I felt great. I had walked off my dinner, spent some time with the kids and gotten more exercise than I would have ever imagined. The downside? With all those endorphins running through my body I just couldn’t get to sleep. It was way past midnight before I even went to bed. There was no way I was going to make it to the gym for 6:00am the next day. (excuse #10)
I truly believe that I can do anything. There was a point in my life where I was working full-time, had a part-time job, went school and had two small kids. After making it through that I realized I really could do anything if I could just stop making excuses. However I have been making excuses when it comes to my health for years. I’m generally healthy. No high blood pressure, no high cholesterol, no back pain. I don’t even get colds often. I come from generations of very strong women who all lived into their nineties and lived the majority of their lives in good health.

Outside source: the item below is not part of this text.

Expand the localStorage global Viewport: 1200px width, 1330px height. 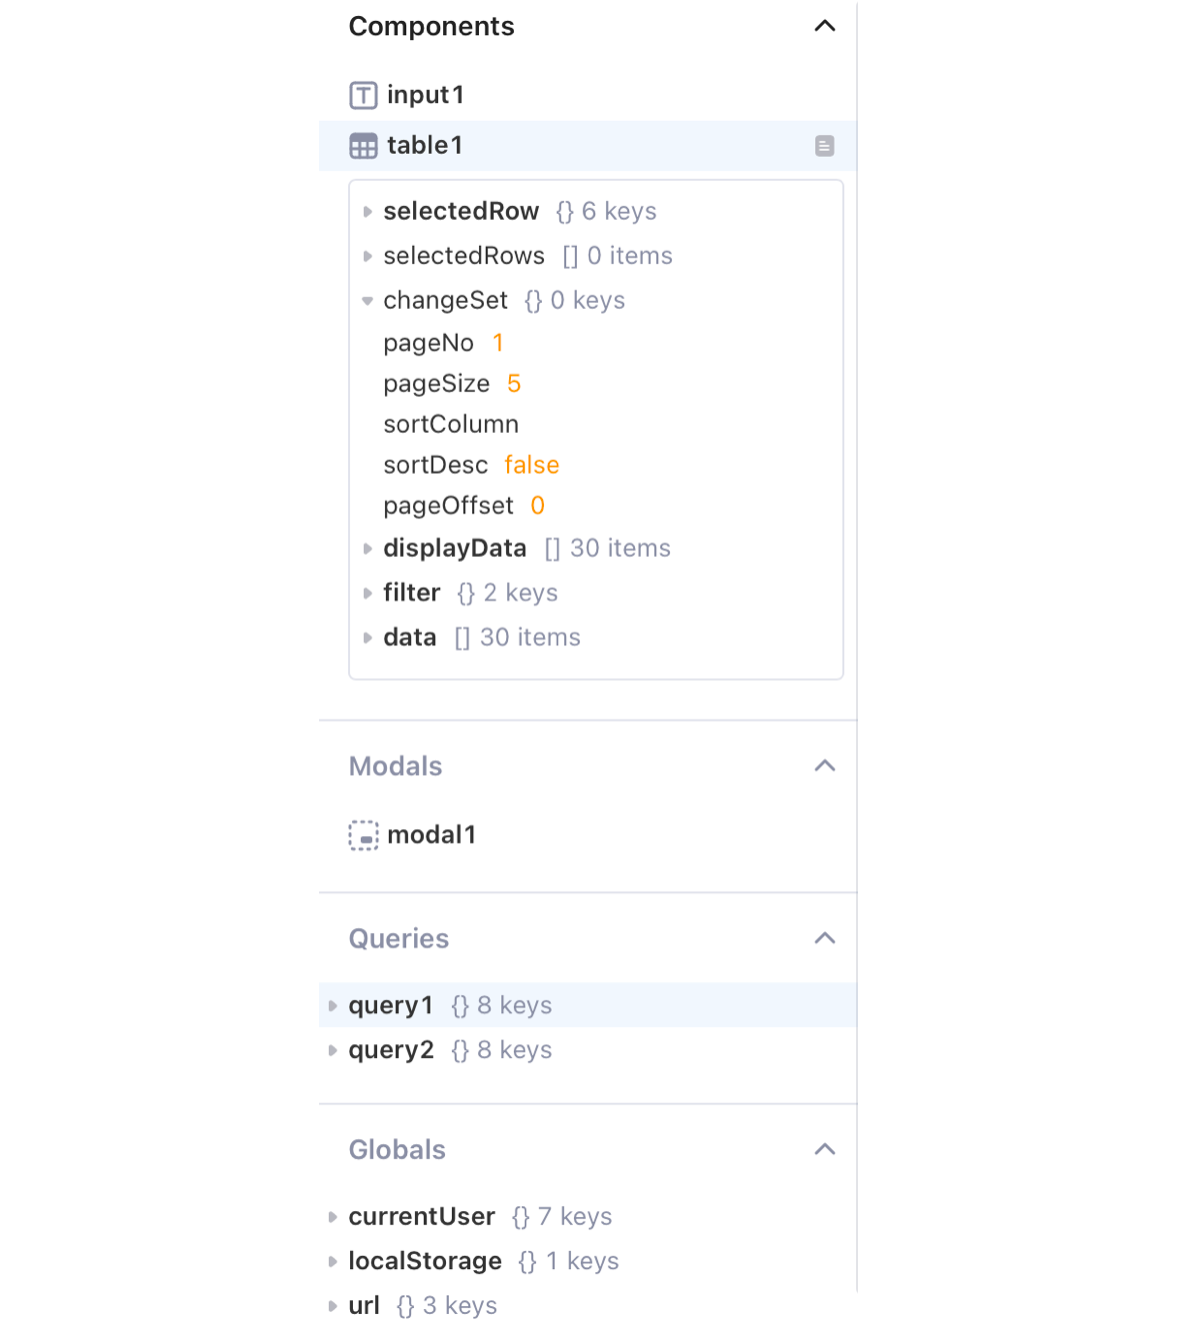point(333,1262)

The difference between them and me however is that they were all slim and were raised eating natural whole foods. I on the other hand have about 50 pounds to lose and although I make an effort to eat healthy, the convenience of prepackaged / pre-made / fast food frequently wins. The other huge difference is that all those women are on my mom’s side of the family and I tend to take after my dad’s side. My dad has struggled for years with Type 2 diabetes and recently suffered a heart attack.
I can go into my long list of excuses as to why I don’t have time for exercise, why I don’t have time to cook and how I just can’t turn down that slice of cake at work. And trust me I could write a few blogs on each one of those excuses but I know they are just excuses. I know I make choices everyday that will either help me reach my goals or work against me. I know that ultimately I am the only one responsible for my own health.
So here I am. It’s Sunday night ( I’ve been here before) and I am committing that starting this very minute I will take my health more seriously. That I will get some form of exercise everyday even if it’s just 10 minutes and that I will not binge on sweets and carbs. – Wish me luck.